§ DATA EXTRACT
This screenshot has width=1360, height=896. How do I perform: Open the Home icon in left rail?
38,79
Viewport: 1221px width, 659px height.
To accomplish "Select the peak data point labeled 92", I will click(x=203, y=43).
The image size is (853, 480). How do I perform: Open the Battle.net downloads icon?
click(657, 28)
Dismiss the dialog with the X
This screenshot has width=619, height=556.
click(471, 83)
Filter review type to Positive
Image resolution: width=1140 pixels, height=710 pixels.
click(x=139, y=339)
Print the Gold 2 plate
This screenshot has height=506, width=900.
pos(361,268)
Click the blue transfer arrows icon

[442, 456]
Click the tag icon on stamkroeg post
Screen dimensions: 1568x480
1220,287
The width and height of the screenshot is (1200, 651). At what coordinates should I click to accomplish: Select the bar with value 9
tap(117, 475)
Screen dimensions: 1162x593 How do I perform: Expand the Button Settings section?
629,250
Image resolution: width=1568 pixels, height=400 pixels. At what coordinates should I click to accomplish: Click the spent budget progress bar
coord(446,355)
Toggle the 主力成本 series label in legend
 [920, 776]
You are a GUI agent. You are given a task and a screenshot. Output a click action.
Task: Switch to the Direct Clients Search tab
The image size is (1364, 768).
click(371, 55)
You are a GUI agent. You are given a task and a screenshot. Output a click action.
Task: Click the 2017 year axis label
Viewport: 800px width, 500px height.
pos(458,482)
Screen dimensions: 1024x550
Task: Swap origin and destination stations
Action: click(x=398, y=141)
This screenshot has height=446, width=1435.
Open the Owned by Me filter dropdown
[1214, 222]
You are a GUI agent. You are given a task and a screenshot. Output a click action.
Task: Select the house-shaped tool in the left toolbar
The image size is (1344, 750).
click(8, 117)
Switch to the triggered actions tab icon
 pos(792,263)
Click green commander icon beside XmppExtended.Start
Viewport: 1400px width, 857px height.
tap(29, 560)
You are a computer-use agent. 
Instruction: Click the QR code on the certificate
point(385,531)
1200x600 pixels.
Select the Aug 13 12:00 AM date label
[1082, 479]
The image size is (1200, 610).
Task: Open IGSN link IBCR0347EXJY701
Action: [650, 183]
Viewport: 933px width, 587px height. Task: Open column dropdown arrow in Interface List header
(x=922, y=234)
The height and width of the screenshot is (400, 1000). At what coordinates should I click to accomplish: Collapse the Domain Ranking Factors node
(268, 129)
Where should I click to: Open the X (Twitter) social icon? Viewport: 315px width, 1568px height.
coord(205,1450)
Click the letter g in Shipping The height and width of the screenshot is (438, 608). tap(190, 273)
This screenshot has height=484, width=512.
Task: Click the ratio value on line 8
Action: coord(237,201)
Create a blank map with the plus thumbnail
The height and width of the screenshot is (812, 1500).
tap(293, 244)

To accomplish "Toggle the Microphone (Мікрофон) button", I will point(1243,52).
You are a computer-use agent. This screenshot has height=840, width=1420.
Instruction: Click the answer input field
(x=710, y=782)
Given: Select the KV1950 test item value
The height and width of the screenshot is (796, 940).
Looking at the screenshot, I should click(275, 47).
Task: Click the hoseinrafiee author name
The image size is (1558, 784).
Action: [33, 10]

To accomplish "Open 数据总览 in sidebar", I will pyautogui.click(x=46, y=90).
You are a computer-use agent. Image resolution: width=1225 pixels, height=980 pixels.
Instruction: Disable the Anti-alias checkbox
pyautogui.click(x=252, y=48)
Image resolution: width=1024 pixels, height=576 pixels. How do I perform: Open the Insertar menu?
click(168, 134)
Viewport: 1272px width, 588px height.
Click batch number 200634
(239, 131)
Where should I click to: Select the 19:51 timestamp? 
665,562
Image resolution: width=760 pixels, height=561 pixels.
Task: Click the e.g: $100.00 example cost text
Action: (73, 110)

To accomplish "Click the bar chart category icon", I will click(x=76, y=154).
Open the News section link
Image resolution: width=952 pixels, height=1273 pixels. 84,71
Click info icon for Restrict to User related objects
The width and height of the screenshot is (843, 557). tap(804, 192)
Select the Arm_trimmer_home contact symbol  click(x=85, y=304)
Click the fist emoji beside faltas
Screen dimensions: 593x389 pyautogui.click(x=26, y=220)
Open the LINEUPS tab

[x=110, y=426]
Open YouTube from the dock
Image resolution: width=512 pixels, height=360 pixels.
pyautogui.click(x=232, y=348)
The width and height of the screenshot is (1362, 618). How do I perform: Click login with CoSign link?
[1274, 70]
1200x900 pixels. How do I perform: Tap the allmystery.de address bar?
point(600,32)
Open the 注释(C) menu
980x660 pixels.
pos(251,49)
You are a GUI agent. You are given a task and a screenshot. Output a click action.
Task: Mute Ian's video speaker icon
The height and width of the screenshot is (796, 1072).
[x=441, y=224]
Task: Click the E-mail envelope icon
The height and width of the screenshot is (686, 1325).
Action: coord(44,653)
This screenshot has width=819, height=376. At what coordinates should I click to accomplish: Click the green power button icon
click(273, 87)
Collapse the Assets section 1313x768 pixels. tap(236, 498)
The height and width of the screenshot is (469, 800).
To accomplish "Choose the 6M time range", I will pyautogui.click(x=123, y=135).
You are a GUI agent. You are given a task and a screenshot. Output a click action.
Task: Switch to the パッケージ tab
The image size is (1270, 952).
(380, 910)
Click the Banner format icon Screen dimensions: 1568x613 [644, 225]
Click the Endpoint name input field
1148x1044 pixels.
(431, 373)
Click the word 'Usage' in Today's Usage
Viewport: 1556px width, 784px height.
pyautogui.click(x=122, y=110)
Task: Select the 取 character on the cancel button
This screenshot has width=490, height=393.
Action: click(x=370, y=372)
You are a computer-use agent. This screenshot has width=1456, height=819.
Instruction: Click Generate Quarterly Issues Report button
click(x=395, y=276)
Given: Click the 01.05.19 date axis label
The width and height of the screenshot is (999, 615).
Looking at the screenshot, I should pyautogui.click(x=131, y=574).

§ YOUR ASSIGNMENT
Repeat the listing exactly, leaving nothing out.

§ TASK OUTPUT
This screenshot has width=1360, height=896. How do I perform: Open the Home icon in left rail?
38,79
Viewport: 1221px width, 659px height.
To accomplish "Select the peak data point labeled 92", I will click(x=203, y=43).
The image size is (853, 480). How do I perform: Open the Battle.net downloads icon?
click(657, 28)
Dismiss the dialog with the X
This screenshot has width=619, height=556.
click(471, 83)
Filter review type to Positive
Image resolution: width=1140 pixels, height=710 pixels.
click(x=139, y=339)
Print the Gold 2 plate
This screenshot has height=506, width=900.
pos(361,268)
Click the blue transfer arrows icon

[442, 456]
Click the tag icon on stamkroeg post
Screen dimensions: 1568x480
1220,287
The width and height of the screenshot is (1200, 651). At what coordinates should I click to accomplish: Select the bar with value 9
tap(117, 475)
Screen dimensions: 1162x593 How do I perform: Expand the Button Settings section?
629,250
Image resolution: width=1568 pixels, height=400 pixels. At what coordinates should I click to accomplish: Click the spent budget progress bar
coord(446,355)
Toggle the 主力成本 series label in legend
 [920, 776]
You are a GUI agent. You are given a task and a screenshot. Output a click action.
Task: Switch to the Direct Clients Search tab
The image size is (1364, 768).
click(371, 55)
You are a GUI agent. You are given a task and a screenshot. Output a click action.
Task: Click the 2017 year axis label
Viewport: 800px width, 500px height.
pos(458,482)
Screen dimensions: 1024x550
Task: Swap origin and destination stations
Action: click(x=398, y=141)
This screenshot has height=446, width=1435.
Open the Owned by Me filter dropdown
[1214, 222]
You are a GUI agent. You are given a task and a screenshot. Output a click action.
Task: Select the house-shaped tool in the left toolbar
The image size is (1344, 750).
click(8, 117)
Switch to the triggered actions tab icon
 pos(792,263)
Click green commander icon beside XmppExtended.Start
Viewport: 1400px width, 857px height.
tap(29, 560)
You are a computer-use agent. 
Instruction: Click the QR code on the certificate
point(385,531)
1200x600 pixels.
Select the Aug 13 12:00 AM date label
[1082, 479]
The image size is (1200, 610).
Task: Open IGSN link IBCR0347EXJY701
Action: [650, 183]
Viewport: 933px width, 587px height. Task: Open column dropdown arrow in Interface List header
(x=922, y=234)
The height and width of the screenshot is (400, 1000). At what coordinates should I click to accomplish: Collapse the Domain Ranking Factors node
(268, 129)
Where should I click to: Open the X (Twitter) social icon? Viewport: 315px width, 1568px height.
coord(205,1450)
Click the letter g in Shipping The height and width of the screenshot is (438, 608). tap(190, 273)
This screenshot has height=484, width=512.
Task: Click the ratio value on line 8
Action: coord(237,201)
Create a blank map with the plus thumbnail
The height and width of the screenshot is (812, 1500).
tap(293, 244)

To accomplish "Toggle the Microphone (Мікрофон) button", I will point(1243,52).
You are a computer-use agent. This screenshot has height=840, width=1420.
Instruction: Click the answer input field
(x=710, y=782)
Given: Select the KV1950 test item value
The height and width of the screenshot is (796, 940).
Looking at the screenshot, I should click(275, 47).
Task: Click the hoseinrafiee author name
The image size is (1558, 784).
Action: [33, 10]

To accomplish "Open 数据总览 in sidebar", I will pyautogui.click(x=46, y=90).
You are a computer-use agent. Image resolution: width=1225 pixels, height=980 pixels.
Instruction: Disable the Anti-alias checkbox
pyautogui.click(x=252, y=48)
Image resolution: width=1024 pixels, height=576 pixels. How do I perform: Open the Insertar menu?
click(168, 134)
Viewport: 1272px width, 588px height.
Click batch number 200634
(239, 131)
Where should I click to: Select the 19:51 timestamp? 
665,562
Image resolution: width=760 pixels, height=561 pixels.
Task: Click the e.g: $100.00 example cost text
Action: (73, 110)

To accomplish "Click the bar chart category icon", I will click(x=76, y=154).
Open the News section link
Image resolution: width=952 pixels, height=1273 pixels. 84,71
Click info icon for Restrict to User related objects
The width and height of the screenshot is (843, 557). tap(804, 192)
Select the Arm_trimmer_home contact symbol  click(x=85, y=304)
Click the fist emoji beside faltas
Screen dimensions: 593x389 pyautogui.click(x=26, y=220)
Open the LINEUPS tab

[x=110, y=426]
Open YouTube from the dock
Image resolution: width=512 pixels, height=360 pixels.
pyautogui.click(x=232, y=348)
The width and height of the screenshot is (1362, 618). How do I perform: Click login with CoSign link?
[1274, 70]
1200x900 pixels. How do I perform: Tap the allmystery.de address bar?
point(600,32)
Open the 注释(C) menu
980x660 pixels.
pos(251,49)
You are a GUI agent. You are given a task and a screenshot. Output a click action.
Task: Mute Ian's video speaker icon
The height and width of the screenshot is (796, 1072).
[x=441, y=224]
Task: Click the E-mail envelope icon
The height and width of the screenshot is (686, 1325).
Action: coord(44,653)
This screenshot has width=819, height=376. At what coordinates should I click to accomplish: Click the green power button icon
click(273, 87)
Collapse the Assets section 1313x768 pixels. tap(236, 498)
The height and width of the screenshot is (469, 800).
To accomplish "Choose the 6M time range", I will pyautogui.click(x=123, y=135).
You are a GUI agent. You are given a task and a screenshot. Output a click action.
Task: Switch to the パッケージ tab
The image size is (1270, 952).
(380, 910)
Click the Banner format icon Screen dimensions: 1568x613 [644, 225]
Click the Endpoint name input field
1148x1044 pixels.
(431, 373)
Click the word 'Usage' in Today's Usage
Viewport: 1556px width, 784px height.
pyautogui.click(x=122, y=110)
Task: Select the 取 character on the cancel button
This screenshot has width=490, height=393.
Action: click(x=370, y=372)
You are a computer-use agent. This screenshot has width=1456, height=819.
Instruction: Click Generate Quarterly Issues Report button
click(x=395, y=276)
Given: Click the 01.05.19 date axis label
The width and height of the screenshot is (999, 615).
Looking at the screenshot, I should pyautogui.click(x=131, y=574).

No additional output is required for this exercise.